Losing Hope.
So many people who need help.
I saw how much darkness I am carrying.
And how the Light stopped getting in a long time ago.
I realized how much my energies are blocked.
How stuck and paralyzed I am.
How my fears are so, so intense, that they have become the driver of my life, because I feel I have lost all control of it.
I have stayed, and created my own little world, to stay safe. To protect myself. To deal with my darkness and mental health, that my world has become too self-centered. Too powerful and negative.
I know what it is like to lose all hope. In everything. In life, in people. To no longer see the goodness of others.
I am a very sensitive person. The pain of the world affects me. Seeing so much lack of compassion and kindness affects me.

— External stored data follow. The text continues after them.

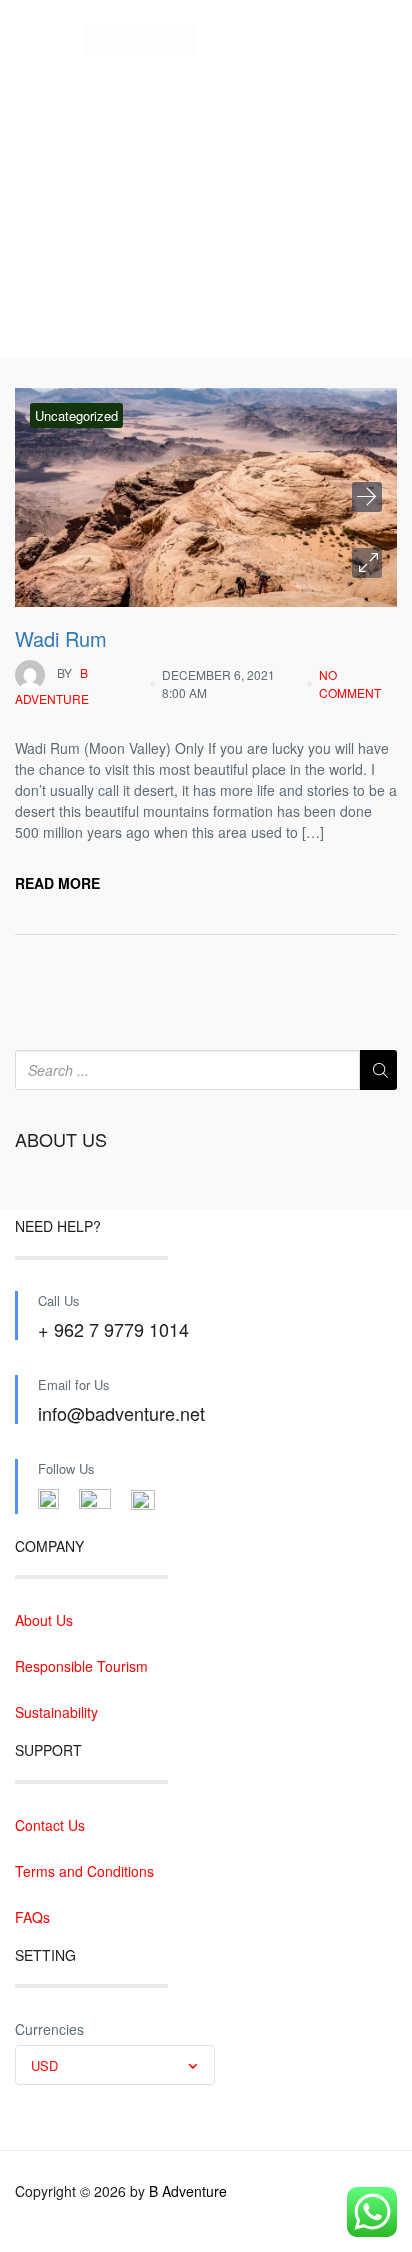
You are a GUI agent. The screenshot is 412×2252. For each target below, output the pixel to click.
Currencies (49, 2029)
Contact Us (50, 1825)
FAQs (32, 1917)
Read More (57, 883)
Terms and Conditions (84, 1871)
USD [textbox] (44, 2065)
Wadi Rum (61, 638)
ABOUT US (61, 1140)
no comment (350, 683)
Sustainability (56, 1712)
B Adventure (52, 685)
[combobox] (115, 2065)
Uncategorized (76, 415)
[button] (367, 563)
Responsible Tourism (81, 1666)
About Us (44, 1620)
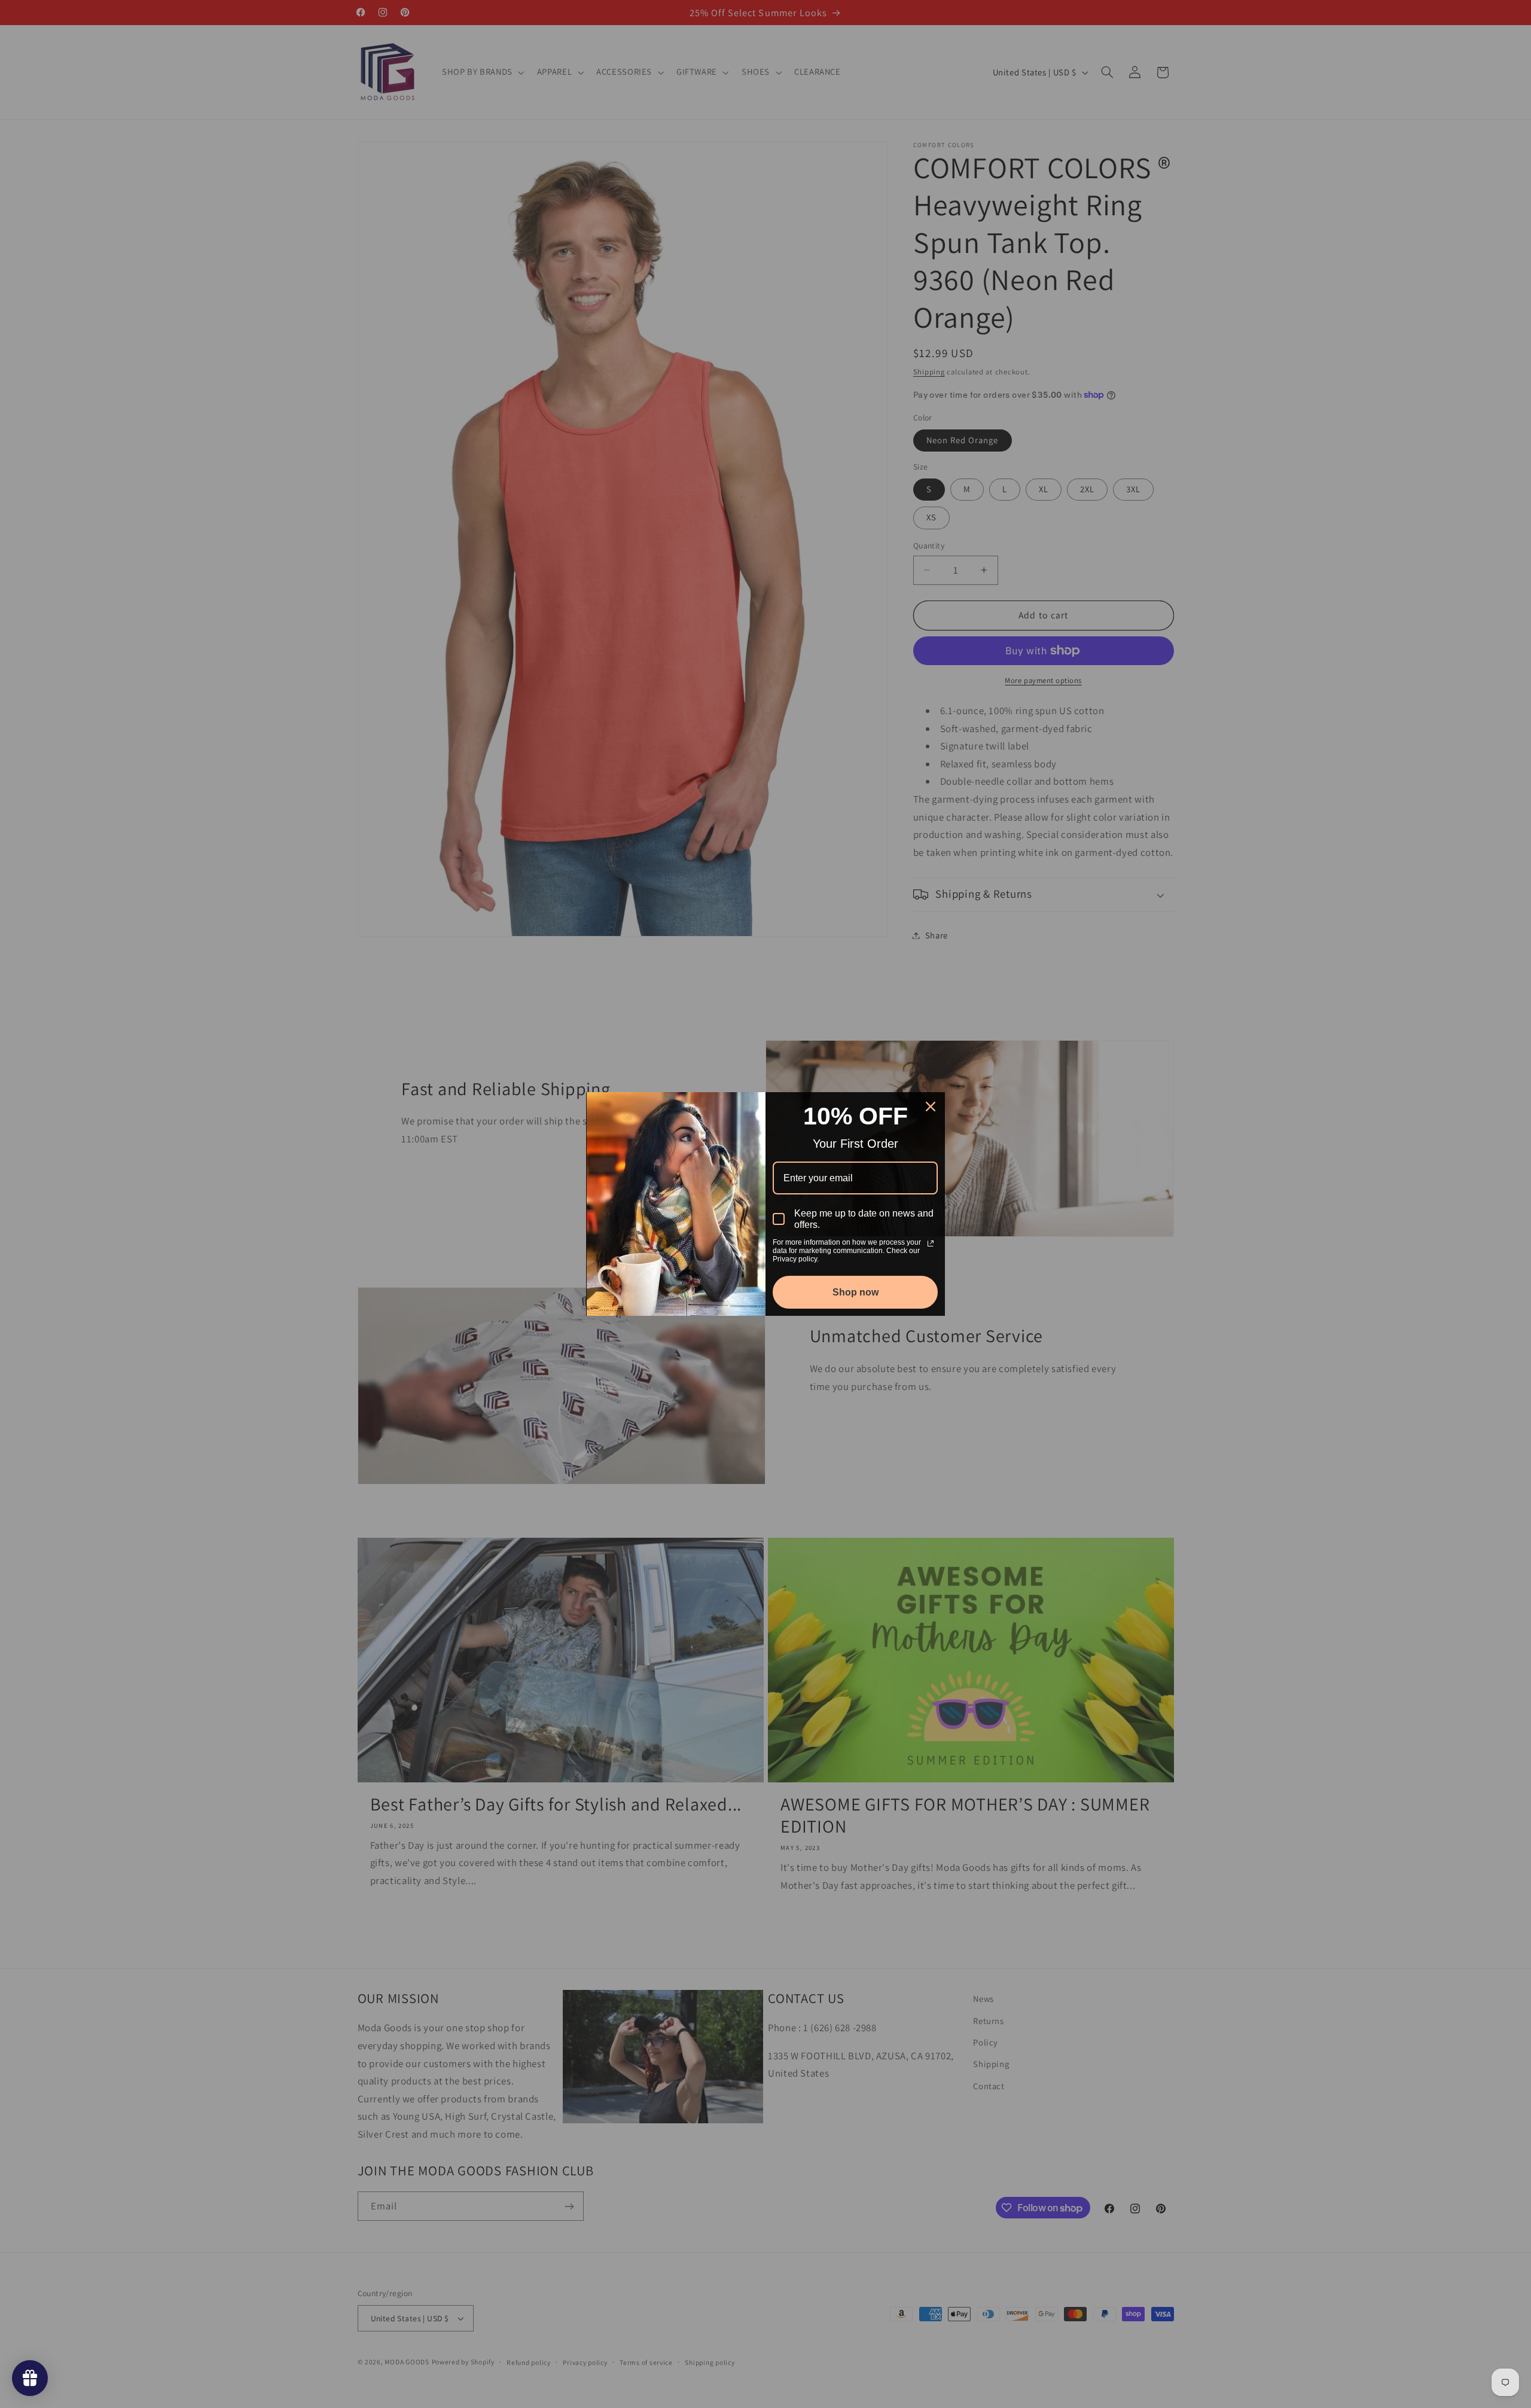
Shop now (855, 1292)
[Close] (930, 1106)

Seeing the most vulnerable suffering as a result of the cruelty of the powerful and mighty affects me.
And having gone through the things I have gone through has affected me in ways I can't even put in words yet.
To find hope again, after it has been lost for so long, I don't know how to do it yet. I have tried for years already, and I can tell you that it requires so, so much from me.
It's hard to accept I lost my spark.
How do I do it again?
Stand up. Find meaning and purpose. Hope.
Hope in the midst of darkness, helplessness, hopelessness.
How do I do that?
The other day I was going deep into my darkest fears again. I was having panic attacks already. I was starting to feel like the floor underneath me was going to be removed, and I needed a safety net, but I couldn't find it.
I prayed.
I have been praying a lot.
Unable to find a safeguard, I promised God I will continue working on myself, no matter how hard and painful it is.
I asked for some clarity and mercy. Because I can't deal with so much hopelessness and darkness anymore.
Because I don't want my energies so blocked that they just remove the life out of me.
I saw myself in my own dark and negative world. So self-centered as if this is all there is. As if no one else existed.
I saw and remembered the pain in the world, outside of my own.
I remembered how much some people need me.
I remembered how I actually want to do good - help others, somehow. I don't know how yet, but perhaps God made me a writer for a reason.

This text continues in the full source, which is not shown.